Whereas the provision of electricity access through mini-grids is not new in a sub-Saharan Africa context, until recently most national utilities operate such systems using diesel which requires fuel supply chain and regular maintenance [19]. In contrast, renewable energy (solar, wind, hydro, waste biomass, geothermal) driven mini-grids are relatively new and provide a more environmentally sustainable option with lower running costs and (with the exception of biomass) lower maintenance requirements than diesel, while still potentially requiring less capital investment than extending the national grid.

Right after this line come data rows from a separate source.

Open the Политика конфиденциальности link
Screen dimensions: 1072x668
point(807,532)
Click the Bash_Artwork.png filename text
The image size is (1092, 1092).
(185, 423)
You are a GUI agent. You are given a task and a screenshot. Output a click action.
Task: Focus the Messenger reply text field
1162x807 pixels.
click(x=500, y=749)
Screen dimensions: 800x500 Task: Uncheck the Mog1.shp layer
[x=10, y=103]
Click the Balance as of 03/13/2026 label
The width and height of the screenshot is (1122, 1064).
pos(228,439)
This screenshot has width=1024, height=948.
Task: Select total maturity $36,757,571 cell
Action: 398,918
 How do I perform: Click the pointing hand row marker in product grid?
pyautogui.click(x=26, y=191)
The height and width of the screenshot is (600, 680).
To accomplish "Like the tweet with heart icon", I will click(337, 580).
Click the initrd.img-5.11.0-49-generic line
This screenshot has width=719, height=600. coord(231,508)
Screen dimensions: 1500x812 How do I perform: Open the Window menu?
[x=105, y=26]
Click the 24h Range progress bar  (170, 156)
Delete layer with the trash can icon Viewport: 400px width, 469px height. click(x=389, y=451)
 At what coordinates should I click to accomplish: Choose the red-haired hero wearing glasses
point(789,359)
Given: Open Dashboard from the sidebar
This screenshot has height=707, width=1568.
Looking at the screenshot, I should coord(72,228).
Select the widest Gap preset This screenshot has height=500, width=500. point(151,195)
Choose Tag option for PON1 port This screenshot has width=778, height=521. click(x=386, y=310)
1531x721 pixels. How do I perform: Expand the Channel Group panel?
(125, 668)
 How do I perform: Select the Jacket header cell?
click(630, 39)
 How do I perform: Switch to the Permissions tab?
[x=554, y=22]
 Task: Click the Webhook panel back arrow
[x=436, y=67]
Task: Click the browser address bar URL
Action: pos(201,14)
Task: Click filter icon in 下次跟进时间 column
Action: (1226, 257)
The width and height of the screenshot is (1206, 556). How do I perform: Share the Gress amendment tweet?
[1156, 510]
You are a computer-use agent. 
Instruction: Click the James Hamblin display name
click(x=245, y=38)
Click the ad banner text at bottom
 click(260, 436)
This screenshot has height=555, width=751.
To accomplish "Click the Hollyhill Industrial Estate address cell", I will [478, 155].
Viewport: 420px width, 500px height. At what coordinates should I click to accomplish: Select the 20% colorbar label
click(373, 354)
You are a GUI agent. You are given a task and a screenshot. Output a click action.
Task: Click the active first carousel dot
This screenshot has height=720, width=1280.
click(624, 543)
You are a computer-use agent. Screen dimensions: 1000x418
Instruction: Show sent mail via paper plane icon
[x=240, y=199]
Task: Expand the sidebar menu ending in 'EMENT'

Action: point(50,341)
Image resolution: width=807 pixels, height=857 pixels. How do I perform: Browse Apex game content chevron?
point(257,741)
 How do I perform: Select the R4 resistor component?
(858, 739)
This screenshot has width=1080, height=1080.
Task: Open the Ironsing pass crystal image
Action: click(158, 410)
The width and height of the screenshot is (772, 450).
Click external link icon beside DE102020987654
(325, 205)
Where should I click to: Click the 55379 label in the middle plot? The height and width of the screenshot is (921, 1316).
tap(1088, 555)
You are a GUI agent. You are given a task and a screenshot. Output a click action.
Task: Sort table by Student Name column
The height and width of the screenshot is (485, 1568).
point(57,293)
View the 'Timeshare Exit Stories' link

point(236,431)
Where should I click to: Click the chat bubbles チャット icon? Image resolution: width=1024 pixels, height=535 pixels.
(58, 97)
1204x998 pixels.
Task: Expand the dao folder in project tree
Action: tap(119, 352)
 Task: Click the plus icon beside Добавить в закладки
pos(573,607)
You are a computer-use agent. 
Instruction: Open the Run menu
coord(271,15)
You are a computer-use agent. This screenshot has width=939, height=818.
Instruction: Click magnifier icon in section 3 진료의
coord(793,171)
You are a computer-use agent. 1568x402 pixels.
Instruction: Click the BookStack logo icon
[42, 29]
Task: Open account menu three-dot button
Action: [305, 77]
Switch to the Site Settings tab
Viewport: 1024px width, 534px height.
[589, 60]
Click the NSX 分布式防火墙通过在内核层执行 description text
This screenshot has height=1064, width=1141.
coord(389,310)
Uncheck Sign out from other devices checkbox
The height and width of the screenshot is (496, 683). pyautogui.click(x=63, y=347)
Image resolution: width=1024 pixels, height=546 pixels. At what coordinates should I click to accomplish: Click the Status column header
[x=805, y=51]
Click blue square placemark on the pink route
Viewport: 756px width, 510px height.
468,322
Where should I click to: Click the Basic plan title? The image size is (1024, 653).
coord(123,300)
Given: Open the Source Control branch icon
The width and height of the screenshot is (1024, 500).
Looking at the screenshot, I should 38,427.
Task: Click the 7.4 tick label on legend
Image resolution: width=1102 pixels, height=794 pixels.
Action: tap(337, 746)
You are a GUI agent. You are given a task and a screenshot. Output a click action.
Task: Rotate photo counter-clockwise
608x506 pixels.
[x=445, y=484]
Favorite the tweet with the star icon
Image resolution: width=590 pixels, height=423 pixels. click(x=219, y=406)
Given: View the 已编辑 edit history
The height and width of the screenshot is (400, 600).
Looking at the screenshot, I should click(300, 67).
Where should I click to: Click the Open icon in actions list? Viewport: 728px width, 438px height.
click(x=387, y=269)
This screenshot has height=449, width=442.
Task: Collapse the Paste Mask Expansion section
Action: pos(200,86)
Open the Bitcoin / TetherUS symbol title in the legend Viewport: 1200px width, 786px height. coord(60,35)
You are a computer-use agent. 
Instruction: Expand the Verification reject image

The work presented in this paper therefore aimed to assess whether an off-grid solar-PV-based mini-grid scheme capable of providing sufficient power for some productive uses (tiers 3 to 4), can be sustainable in terms of both operating costs, and provide measurable community benefits in terms of health, education and business income - over and above background developmental change, in a sub-Saharan African context, addressing the UN Sustainable Development Goals.

1.2. Country Context and Site Selection

The geographic scope of the project described in this paper was chosen to be Kenya. At the commencement of the project, in 2009, Kenya had a rural electrification rate of only 8% while the urban electrification rate was 65% [20]. The final surveys for this project were carried out in 2014. In the same year, Sustainable Energy for All [21] estimated that the urban and rural electrification rates in Kenya had risen to 68% and 26% respectively. The rate of connection of new customers has accelerated even further since that time, with over 1 million new connections in the 2016–2017 period alone, an increase of 28% on the previous year, leading the national power generation utility to claim an overall electrification rate of 70% in their annual report [22]. This is an impressive achievement, but the rate of installation of new generating capacity is not keeping pace, as in the same report it was stated that generating capacity grew by only 0.64% while demand grew by 4.4%.

Even where the grid distribution network is present, the upfront cost of connecting to it may be prohibitive. Taking the case of Kenya, if a transformer is within 600 m of a property, the subsidized connection fee was until recently 35,000 KES (around 350 USD) [23], compared to an annual rural household expenditure per adult of 27,000 KES (around 270 USD) [24]. Since 2017, the ‘Last Mile’ connectivity project has more than halved the cost of connecting to a transformer (to 15,000 KES or 150 USD) resulting in a huge increase in the number of grid connections [25]. However, if the property is further than 600 m from an existing transformer, the full cost of installing a new transformer will still be charged to the property owner by the network operator, which can be more than ten times the subsidized cost [26].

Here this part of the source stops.